Now that we’ve got the technical discussion out of the way, let's get into how exactly to effectively design a 404 error document page. Here are a few tips when furnishing your document:
  • Keep the design constant: That is, whatever design your web site supports, consider keeping that design when building your error document. This is not mandatory, however. If you have a good reason to stray from your design, then do so. Otherwise, keep it constant.
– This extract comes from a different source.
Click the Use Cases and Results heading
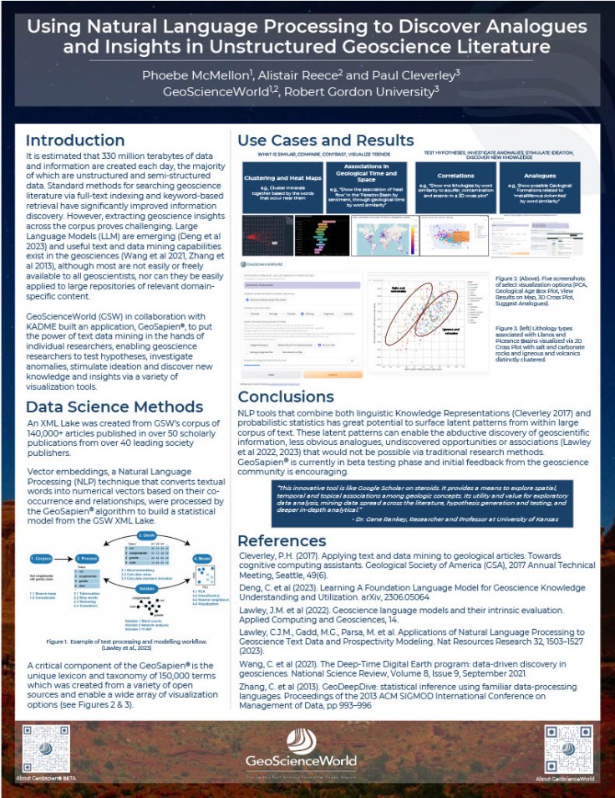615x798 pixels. tap(325, 140)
  • Use attractive dialog: Do not use the word error. Error signifies something is terribly wrong, and while that may be so, you should give that information to your visitor in a very friendly way. Instead, consider writing "Sorry, the page you were looking for is not available at the moment".
  • Include contact information: Obviously, you want to fix the error, so give the user every opportunity to e-mail you about the error. Some users will not bother to do so, but you still need to give them the opportunity.
  • Keep the visitor moving: Often, 404 error pages are like road blocks, or brick walls that the user cannot pass through. You need to break through the barriers and allow your visitor to keep travelling through your web site. If your web site supports a search capability, include a form on your error document to let them search for the information they were originally seeking. At the very least, include a link to your home page.
  • Give them a site map: When the user clicks upon a page that is no longer available or one that was mistyped by the webmaster, consider adding a link to a site map page, or include your site map right on your 404 error document so the user can get their bearings within your site, and can locate their desired content quickly and easily.
  • Give them help: List tips on your error document page to help the visitor diagnose the error. For example, ask them to double check the URL in their browser's address bar. If it's correct, politely ask them to e-mail you to report the error. Also suggest that they visit your home page (or search utility) to find the information they are after.
  • List some popular links: Provide the user with a few links to your most popular content areas of your web site, as it is more likely they were searching for that content than anything else.